Thanks so much for the example code @chriszrc chriszrc
I do believe I have simpler way of doing this using the function DataFrame.merge, here's an updated example showing both complex and simple versions:
import { DataFrame } from "data-forge";
//typescript util for getting an array of keys with correct typing
interface UnionArray<T> extends Omit<Array<T>, "concat"> {
concat<U>(...items: (U | ConcatArray<U>)[]): (T | U)[];
}
let dataOne = [
{ A: 1, B: 10 },
{ A: 2, B: 20 },
{ A: 3, B: 30 }
];
let dataTwo = [
{ A: 1, C: 4, D: 40 },
{ A: 2, C: 5, D: 50 },
{ A: 3, C: 6, D: 60 }
];
type DataOne = typeof dataOne[number];
type DataTwo = typeof dataTwo[number];
//The types here are of course inferred in this example, but this is added for clarity
let dfOne = new DataFrame<number, DataOne>({
values: dataOne
});
let dfTwo = new DataFrame<number, DataTwo>({
values: dataTwo
});
//
// COMPLEX WAY OF DOING IT.
//
//This is the standard join approach
const dfJoined = dfOne.join(
dfTwo,
(left) => left.A,
(right) => right.A,
(left, right) => {
return {
A: left.A,
B: left.B,
C: right.C,
D: right.D
};
}
);
//Here's a way to do this automatically, but I'd like to not have to do all this
let dataOneColumns = dfOne.getColumnNames() as UnionArray<keyof DataOne>;
let dataTwoColumns = dfTwo.getColumnNames() as UnionArray<keyof DataTwo>;
const genericAllColumnSelectorFn = (left: DataOne, right: DataTwo) => {
return {
...dataOneColumns.reduce((acc, cur) => {
acc[cur] = left[cur]; //returns the "A: left.A" selector format
return acc;
}, {} as Record<keyof DataOne, string | number>),
...dataTwoColumns.reduce((acc, cur) => {
acc[cur] = right[cur]; //returns the "C: right.C" selector format
return acc;
}, {} as Record<keyof DataTwo, string | number>)
} as DataOne & DataTwo;
};
const dfJoinedSelectAll = dfOne.join(
dfTwo,
(left) => left.A,
(right) => right.A,
genericAllColumnSelectorFn
);
console.log(dfJoinedSelectAll.toString());
//
// SIMPLE WAY OF DOING IT.
//
const merged = DataFrame.merge([dfOne, dfTwo]);
console.log(merged.toString());
Output:
> npx ts-node example.ts
__index__ A B C D
--------- - -- - --
0 1 10 4 40
1 2 20 5 50
2 3 30 6 60
__index__ A B C D
--------- - -- - --
0 1 10 4 40
1 2 20 5 50
2 3 30 6 60
Please let me know if this works for you.

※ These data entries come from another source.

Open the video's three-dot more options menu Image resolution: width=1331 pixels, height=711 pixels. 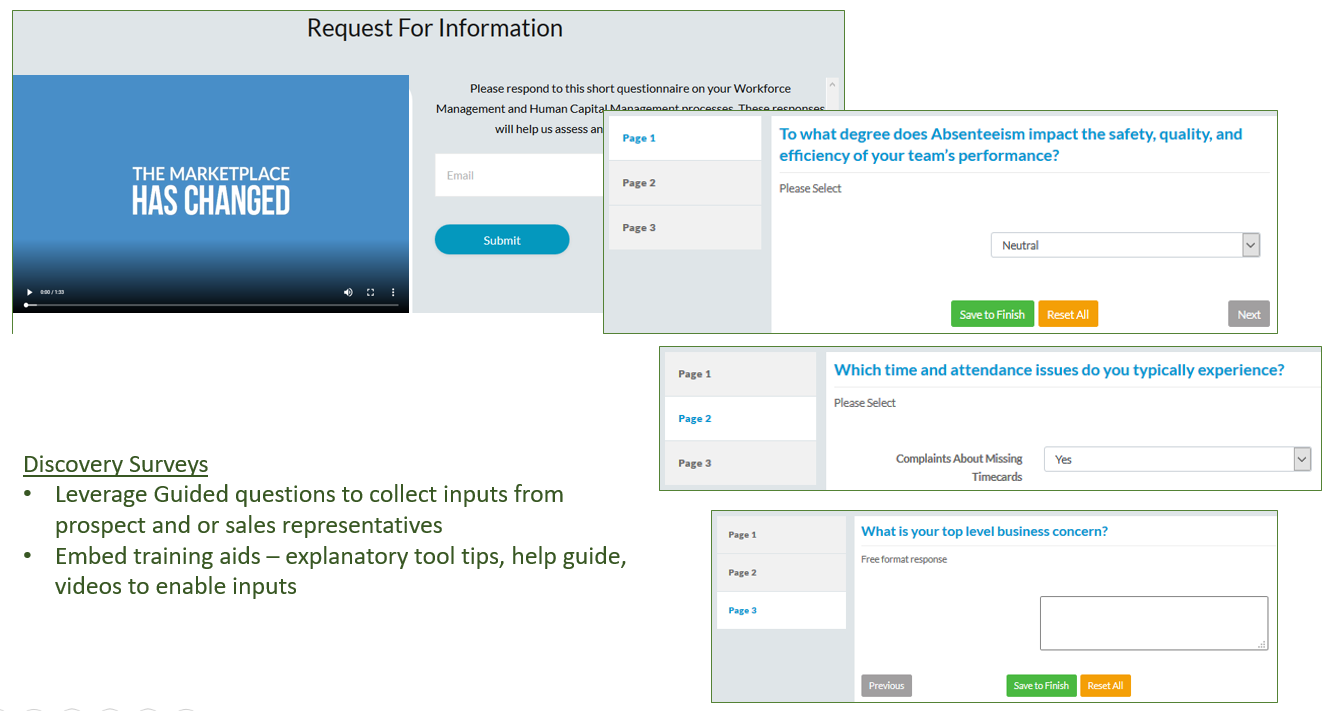(393, 292)
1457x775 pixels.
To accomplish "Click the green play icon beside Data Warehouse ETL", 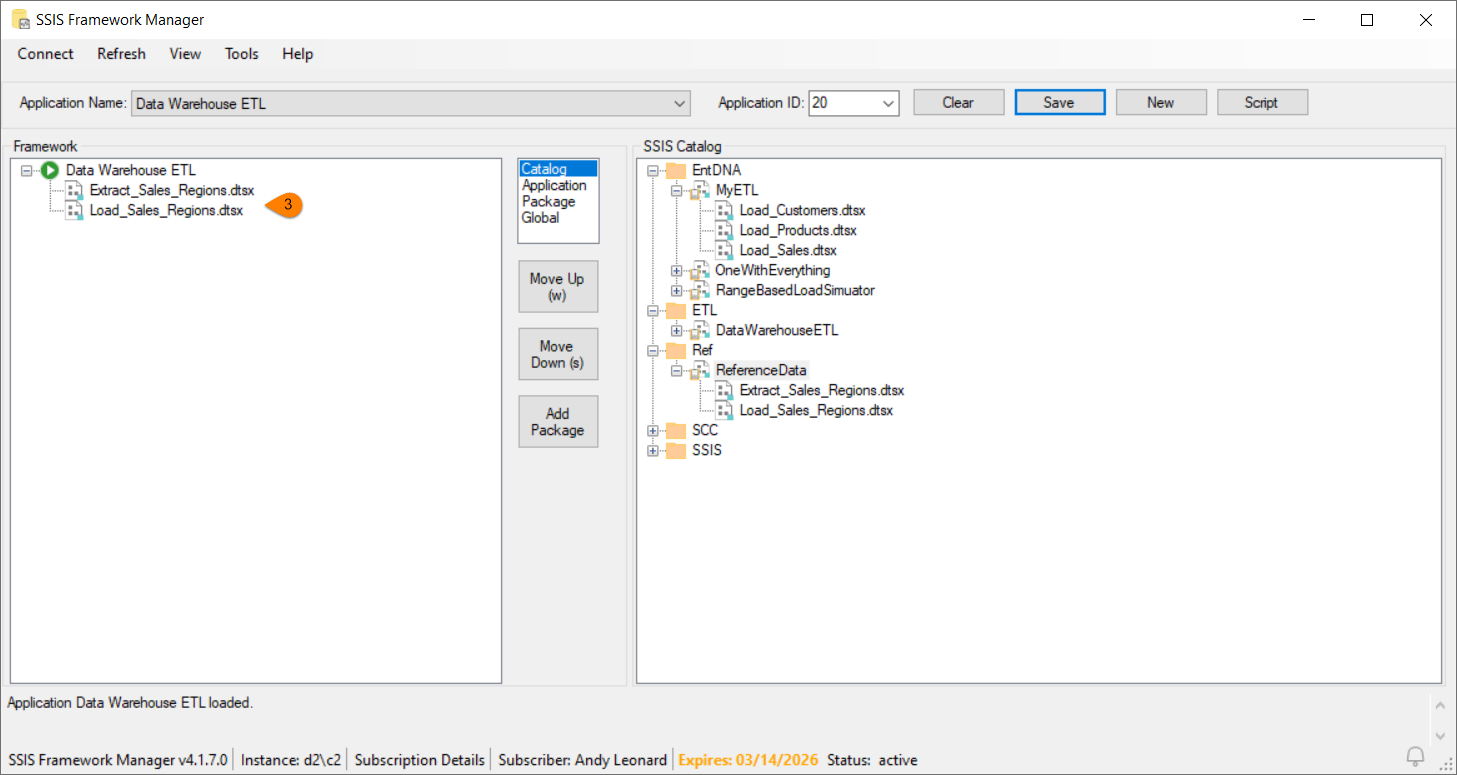I will tap(50, 171).
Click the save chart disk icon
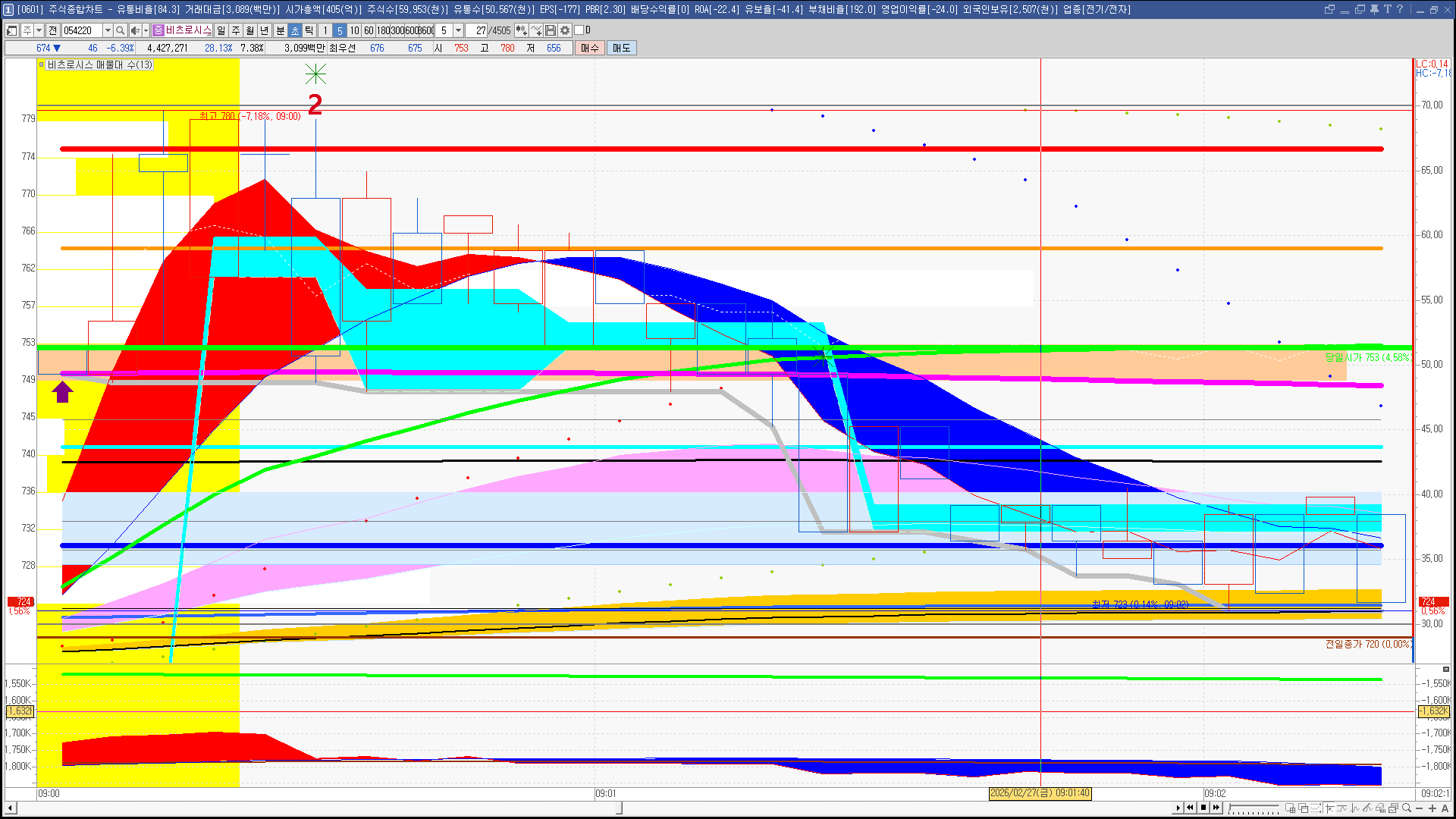Viewport: 1456px width, 819px height. pos(551,30)
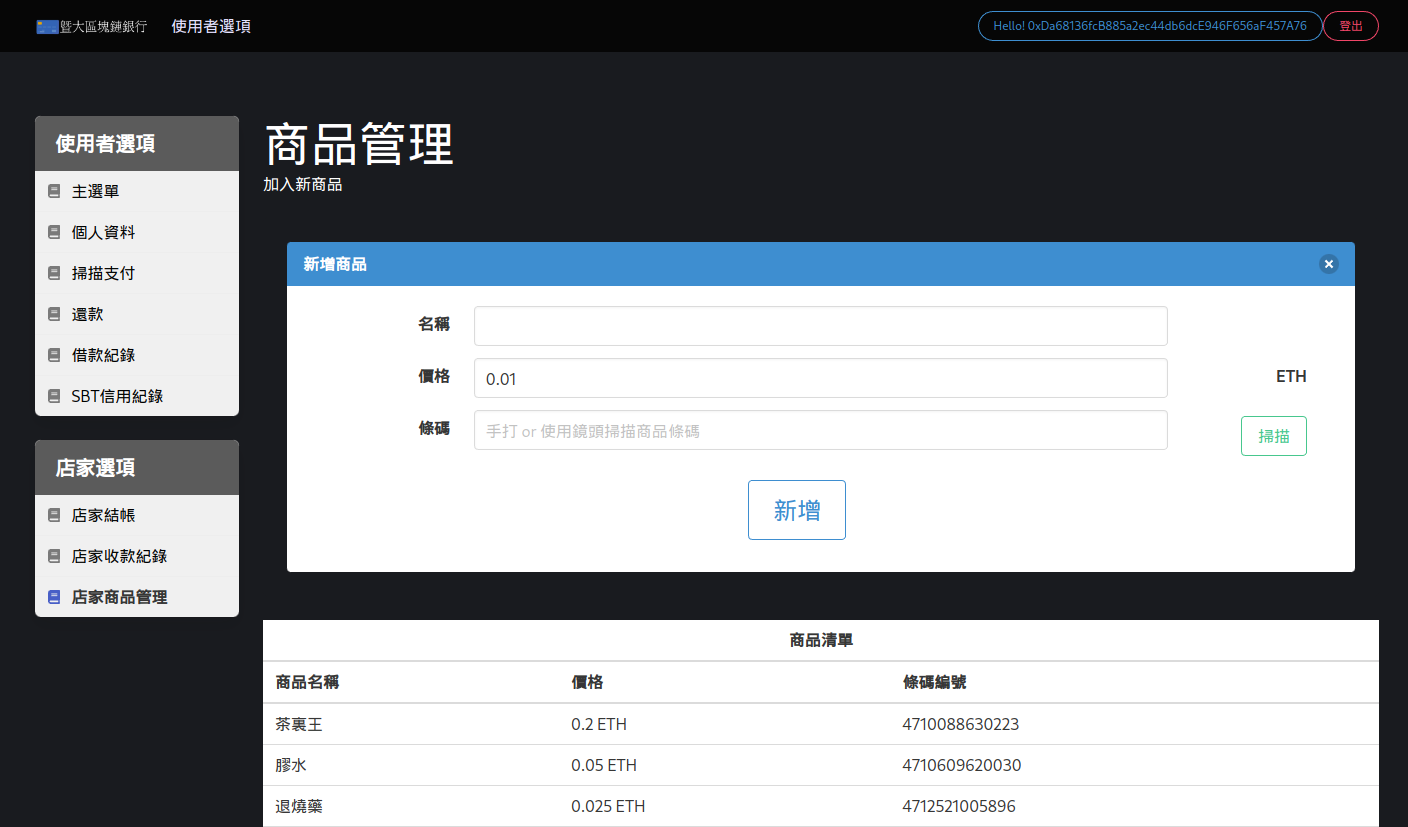Viewport: 1408px width, 827px height.
Task: Click the book icon beside SBT信用紀錄
Action: point(54,396)
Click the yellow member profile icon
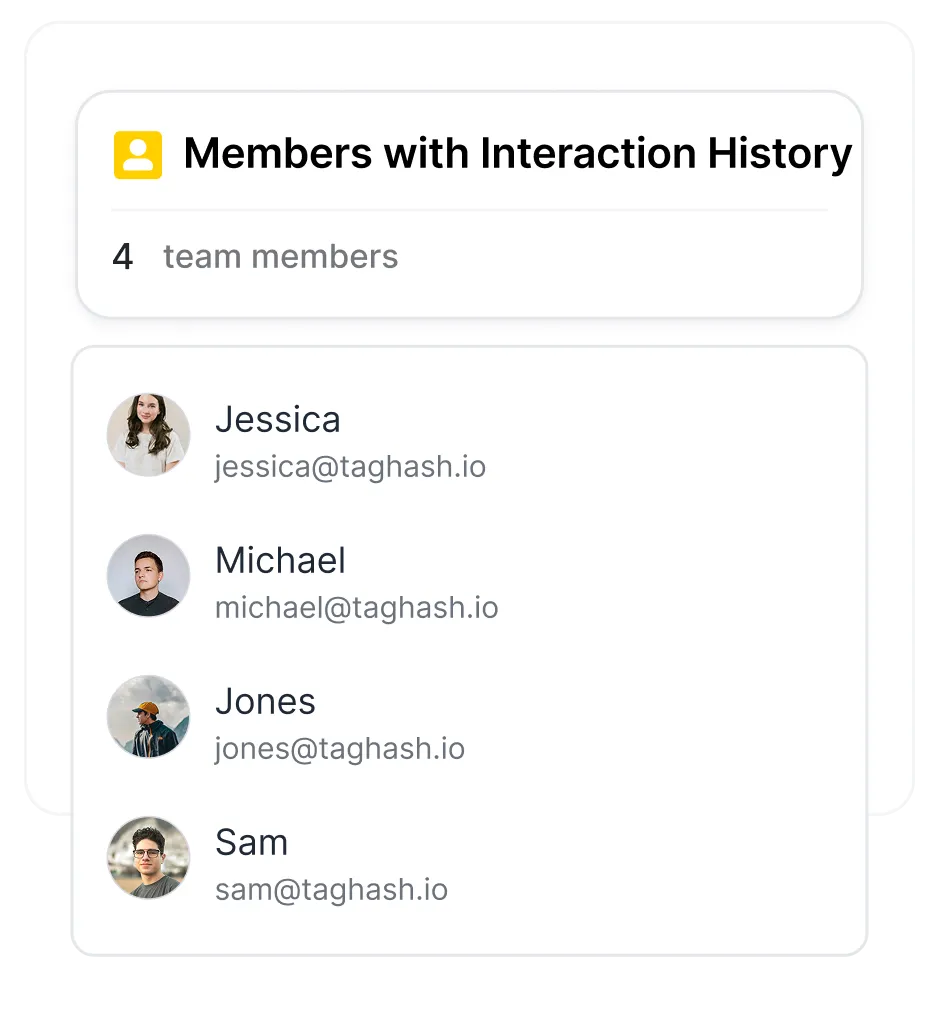 138,155
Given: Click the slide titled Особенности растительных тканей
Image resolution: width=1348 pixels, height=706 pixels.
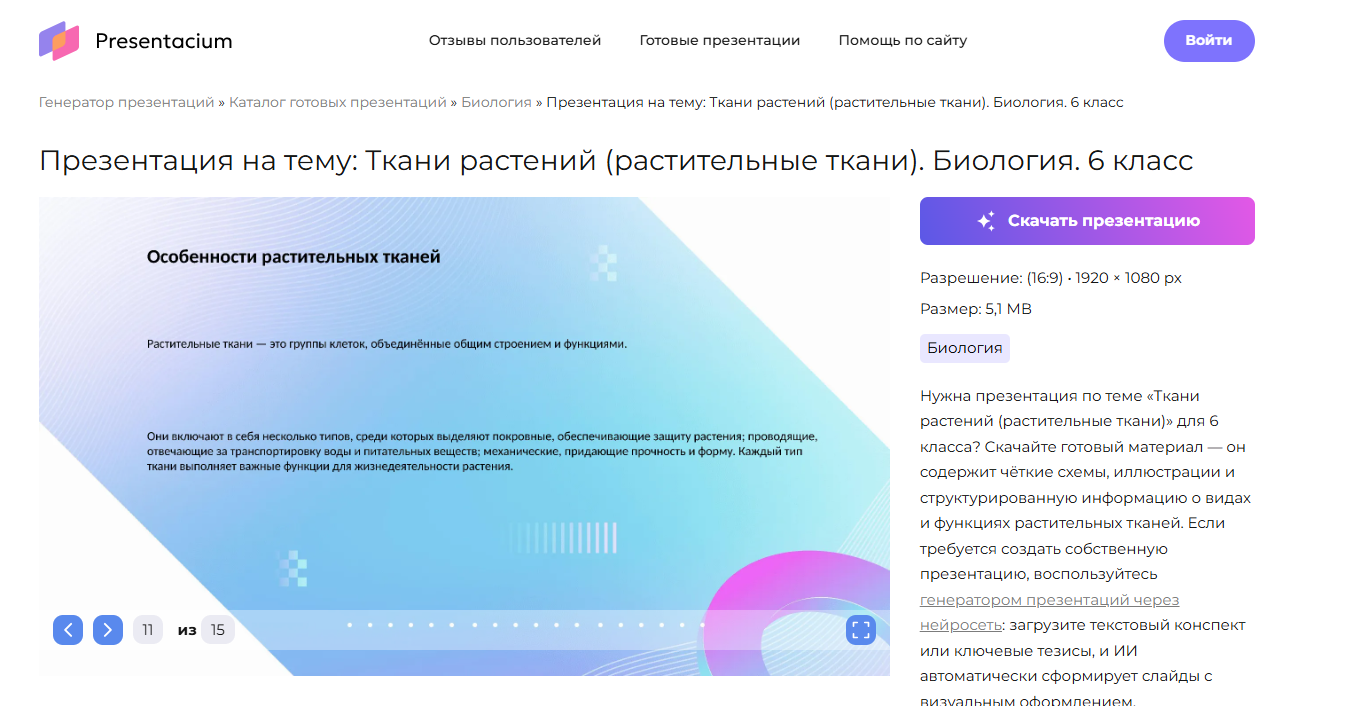Looking at the screenshot, I should click(464, 400).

@ashleydavis Hi, hmm, merge appears to rely on the internal numeric index order of the rows? Is that right? What would that mean if I want to join on column B, or if the A values weren't in order?
I think merge relies on the value in the index, but not the particular order (even though in this example those are the same).